王衍1  好敵手、裴頠

文字数 1,199文字

西晋(せいしん)といえば清談バリバリの時代である。
ある日、王衍(おうえん)のもとに老荘(ろうそう)について
疑問を抱いたものがやってきた。

だがこの日の王衍、昨晩に散々
清談でやり合い、グロッキー気味。

そこで客からの質問には答えず、
代わりにこう言った。

「おれはだるい。
 この近くに裴頠(はいぎ)がいるから、
 あなたは彼に質問してくれ」


そう、王衍にとり、裴頠とは
好敵手とでも呼ぶべき存在だった。

だから、こんな話もある。
裴頠が崇有論(すうゆうろん)、という論を書いた。
これは、老荘が語る
「無が有を生む」に反論、
有を生めるのは有以外にない、
と語った論である。

いやそれ、普通に
ただの尺度問題なんじゃないスカね……
まあいいですけど。

清談とは老荘の考えをベースになすもの。
つまり裴頠の主張は、それを根っこから
ぶっ叩いてくるもんだったわけである。

よって、多くの人がこの主張を
へし折ろうとするも、なにせ相手は
稀代の論客。まるで論破できない。

ただ王衍のみが、その主張に
ややダメージを与えられた。

おお、そこが糸口か!
人々はこぞって、王衍論に基づき
裴頠の論を攻撃した。

の、だが。
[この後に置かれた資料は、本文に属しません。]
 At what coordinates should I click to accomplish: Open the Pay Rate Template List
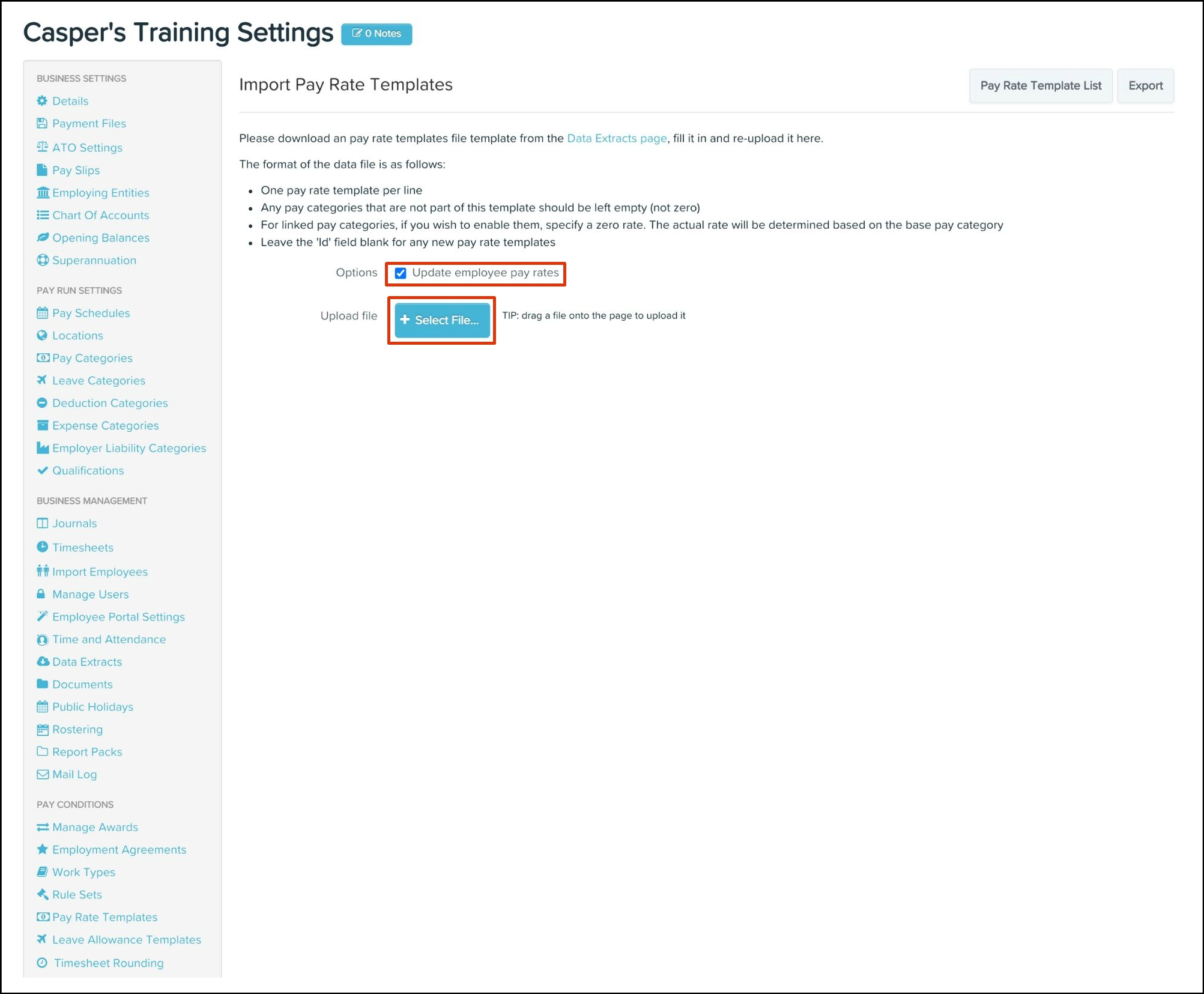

王衍論も結局は、
彼が用いるからこそ意味があったもの。

他の人間が迂闊に使ってみたところで、
むしろ裴頠の論の強化にしか
つながらないのだった。



中朝時,有懷道之流,有詣王夷甫咨疑者。值王昨已語多,小極,不復相酬答,乃謂客曰:「身今少惡,裴逸民亦近在此,君可往問。」
中朝の時、懷道の流れ有り、王夷甫を詣で咨り疑う者有り。王は昨に已に多きを語れるに值い、小しく極まり、復た相い酬答せず、乃ち客に謂いて曰く:「身は今、少しく惡しかれば、裴逸民は亦た此の近きに在り。君は往きて問うべし」と。
(文學11)

裴成公作崇有論,時人攻難之,莫能折。唯王夷甫來,如小屈。時人即以王理難裴,理還復申。
裴成公は崇有論を作し、時の人は之を攻難せど、折る能う莫し。唯だ王夷甫の來たりて、小や屈せるが如し。時の人は即ち王が理を以て裴を難ぜど、理は還りて復た申ぶ。
(文學12)



王衍
ついに出た、西晋朝の最後を象徴する人。五胡十六国時代を雑に追っていると「司馬越(しばえつ)が東に逃げる途上で死に、残された者を率いた。けどすぐ石勒(せきろく)に見つかったのでぼくは悪くないと泣きついたら、お前みたいなのがいるから中原はぐずぐずになったんだろうが! と殺された」みたいな、クソアンドクソアンドクソとしか思えない。のだが、世説新語では人士ランキングとしても、かなりのトップ扱い。実際王衍を悪く言ってるのって桓温(かんおん)くらいしかいない。そう言う不思議な人に、遂にスポットライトを当てる時が来ました。たくさんくるよ!

裴頠
名士に選ばれていないけど、この人もかなり扱いがデカいんだよなあ。王澄(おうちょう)と一緒に+α枠で紹介すべきですわね。張華(ちょうか)と共に賈南風(かなんぷう)政権を支えた人。そして賈南風の破滅と運命を共にした。それにしても張華+裴頠とか、どう考えても賈南風政権って善政布く気しかなかったようにしか思えんよなー。